- **Work task**:
Repeat the lines below exactly as written, please, from the line with "Select the Curveball In play row" to the line with "Click the large Myfield", both lines included, and no others.

- **Data under study**:
________________________

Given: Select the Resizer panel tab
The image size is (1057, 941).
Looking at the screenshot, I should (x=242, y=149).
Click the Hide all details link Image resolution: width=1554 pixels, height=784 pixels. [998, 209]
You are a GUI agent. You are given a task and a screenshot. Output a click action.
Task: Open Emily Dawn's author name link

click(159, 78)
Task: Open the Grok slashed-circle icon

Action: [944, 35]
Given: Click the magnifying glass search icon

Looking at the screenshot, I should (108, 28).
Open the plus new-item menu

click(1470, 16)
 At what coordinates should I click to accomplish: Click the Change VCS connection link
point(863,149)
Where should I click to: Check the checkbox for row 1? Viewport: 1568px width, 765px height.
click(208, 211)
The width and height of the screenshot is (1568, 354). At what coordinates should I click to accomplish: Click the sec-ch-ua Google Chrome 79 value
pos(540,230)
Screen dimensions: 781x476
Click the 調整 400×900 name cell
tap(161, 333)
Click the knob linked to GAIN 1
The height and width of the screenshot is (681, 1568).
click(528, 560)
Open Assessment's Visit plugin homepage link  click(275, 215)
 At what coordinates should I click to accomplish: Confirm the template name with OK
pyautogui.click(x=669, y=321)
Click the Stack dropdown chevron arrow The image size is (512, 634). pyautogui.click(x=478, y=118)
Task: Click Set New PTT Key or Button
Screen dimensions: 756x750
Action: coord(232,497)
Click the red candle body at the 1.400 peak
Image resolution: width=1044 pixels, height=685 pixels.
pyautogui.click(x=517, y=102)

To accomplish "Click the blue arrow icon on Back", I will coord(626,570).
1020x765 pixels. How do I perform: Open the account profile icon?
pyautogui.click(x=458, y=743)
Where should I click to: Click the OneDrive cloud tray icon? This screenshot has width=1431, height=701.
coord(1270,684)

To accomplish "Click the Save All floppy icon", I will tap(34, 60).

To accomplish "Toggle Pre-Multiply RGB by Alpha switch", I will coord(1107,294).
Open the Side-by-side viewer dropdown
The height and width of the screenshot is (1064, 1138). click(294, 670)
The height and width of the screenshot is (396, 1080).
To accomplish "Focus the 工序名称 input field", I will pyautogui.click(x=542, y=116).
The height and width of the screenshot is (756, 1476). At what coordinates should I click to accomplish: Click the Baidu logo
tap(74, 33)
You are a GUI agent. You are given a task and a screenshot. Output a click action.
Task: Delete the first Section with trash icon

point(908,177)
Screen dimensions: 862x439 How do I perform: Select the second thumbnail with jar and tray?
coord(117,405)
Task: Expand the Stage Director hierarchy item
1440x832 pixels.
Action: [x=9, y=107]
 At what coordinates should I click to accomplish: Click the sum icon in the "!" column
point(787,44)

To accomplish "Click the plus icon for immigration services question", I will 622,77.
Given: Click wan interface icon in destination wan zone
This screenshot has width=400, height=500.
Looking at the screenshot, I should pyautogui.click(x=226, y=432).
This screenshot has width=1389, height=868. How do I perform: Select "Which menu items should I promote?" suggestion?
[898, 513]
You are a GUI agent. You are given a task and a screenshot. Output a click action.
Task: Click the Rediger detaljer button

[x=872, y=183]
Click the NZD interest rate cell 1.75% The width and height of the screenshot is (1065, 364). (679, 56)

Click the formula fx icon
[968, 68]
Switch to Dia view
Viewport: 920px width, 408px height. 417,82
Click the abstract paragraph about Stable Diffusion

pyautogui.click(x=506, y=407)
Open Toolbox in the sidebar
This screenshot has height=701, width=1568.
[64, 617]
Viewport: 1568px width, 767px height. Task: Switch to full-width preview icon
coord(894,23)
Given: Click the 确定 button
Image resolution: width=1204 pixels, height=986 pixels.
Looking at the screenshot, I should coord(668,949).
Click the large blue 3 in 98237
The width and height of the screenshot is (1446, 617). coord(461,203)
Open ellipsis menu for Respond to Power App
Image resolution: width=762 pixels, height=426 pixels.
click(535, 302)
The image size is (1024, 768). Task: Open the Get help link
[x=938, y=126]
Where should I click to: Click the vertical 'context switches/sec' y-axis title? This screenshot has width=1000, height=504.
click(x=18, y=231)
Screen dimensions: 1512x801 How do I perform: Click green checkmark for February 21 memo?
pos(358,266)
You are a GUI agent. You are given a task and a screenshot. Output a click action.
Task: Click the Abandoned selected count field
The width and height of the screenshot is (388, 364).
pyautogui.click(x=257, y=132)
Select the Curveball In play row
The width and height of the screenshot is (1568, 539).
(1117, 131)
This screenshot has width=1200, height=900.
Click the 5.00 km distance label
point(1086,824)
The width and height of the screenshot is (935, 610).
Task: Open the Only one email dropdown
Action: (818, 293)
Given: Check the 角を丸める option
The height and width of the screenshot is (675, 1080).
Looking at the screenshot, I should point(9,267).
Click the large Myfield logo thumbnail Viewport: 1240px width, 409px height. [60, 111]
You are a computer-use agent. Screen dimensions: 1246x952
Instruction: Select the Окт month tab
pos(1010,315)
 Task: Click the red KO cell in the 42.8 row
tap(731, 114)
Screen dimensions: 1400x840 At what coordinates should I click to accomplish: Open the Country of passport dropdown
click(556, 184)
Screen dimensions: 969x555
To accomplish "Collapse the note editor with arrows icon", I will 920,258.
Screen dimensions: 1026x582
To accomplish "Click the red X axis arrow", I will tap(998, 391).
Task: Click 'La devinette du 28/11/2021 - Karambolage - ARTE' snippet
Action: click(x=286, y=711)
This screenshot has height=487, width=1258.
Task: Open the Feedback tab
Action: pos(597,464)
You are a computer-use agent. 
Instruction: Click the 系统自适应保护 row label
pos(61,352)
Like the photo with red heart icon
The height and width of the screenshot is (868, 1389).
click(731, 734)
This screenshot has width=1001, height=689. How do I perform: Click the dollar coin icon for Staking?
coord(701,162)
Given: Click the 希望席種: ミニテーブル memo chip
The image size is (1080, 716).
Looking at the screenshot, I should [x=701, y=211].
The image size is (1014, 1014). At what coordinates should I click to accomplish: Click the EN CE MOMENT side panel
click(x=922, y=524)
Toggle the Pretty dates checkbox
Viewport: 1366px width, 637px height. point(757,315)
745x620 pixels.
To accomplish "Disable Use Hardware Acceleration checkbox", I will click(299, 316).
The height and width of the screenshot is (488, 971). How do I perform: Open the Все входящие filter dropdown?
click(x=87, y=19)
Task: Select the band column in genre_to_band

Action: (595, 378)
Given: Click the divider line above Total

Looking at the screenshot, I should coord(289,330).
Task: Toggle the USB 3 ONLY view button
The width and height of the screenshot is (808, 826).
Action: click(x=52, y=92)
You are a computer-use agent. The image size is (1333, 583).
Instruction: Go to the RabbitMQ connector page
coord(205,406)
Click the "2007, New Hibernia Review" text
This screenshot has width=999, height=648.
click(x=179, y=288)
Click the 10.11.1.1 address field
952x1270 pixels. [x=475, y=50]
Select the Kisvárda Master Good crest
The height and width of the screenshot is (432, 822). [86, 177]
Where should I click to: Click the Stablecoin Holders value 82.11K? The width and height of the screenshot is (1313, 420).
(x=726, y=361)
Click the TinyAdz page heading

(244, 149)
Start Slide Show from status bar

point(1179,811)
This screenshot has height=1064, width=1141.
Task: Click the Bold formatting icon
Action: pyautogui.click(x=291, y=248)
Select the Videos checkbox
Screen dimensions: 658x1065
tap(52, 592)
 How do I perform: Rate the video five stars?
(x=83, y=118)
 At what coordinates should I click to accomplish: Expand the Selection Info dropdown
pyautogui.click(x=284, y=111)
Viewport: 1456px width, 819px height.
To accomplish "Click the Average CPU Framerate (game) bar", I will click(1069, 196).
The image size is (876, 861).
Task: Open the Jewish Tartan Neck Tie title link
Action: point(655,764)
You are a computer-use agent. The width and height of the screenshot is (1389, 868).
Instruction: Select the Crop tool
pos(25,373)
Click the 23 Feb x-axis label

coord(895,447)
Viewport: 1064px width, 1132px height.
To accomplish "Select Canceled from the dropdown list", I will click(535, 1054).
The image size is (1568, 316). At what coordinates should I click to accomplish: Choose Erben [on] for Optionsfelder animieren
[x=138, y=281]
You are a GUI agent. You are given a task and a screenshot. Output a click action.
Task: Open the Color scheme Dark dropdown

________________________

- **Answer space**:
Select the Curveball In play row
The width and height of the screenshot is (1568, 539).
(1117, 131)
This screenshot has width=1200, height=900.
Click the 5.00 km distance label
point(1086,824)
The width and height of the screenshot is (935, 610).
Task: Open the Only one email dropdown
Action: (818, 293)
Given: Check the 角を丸める option
The height and width of the screenshot is (675, 1080).
Looking at the screenshot, I should point(9,267).
Click the large Myfield logo thumbnail Viewport: 1240px width, 409px height. [60, 111]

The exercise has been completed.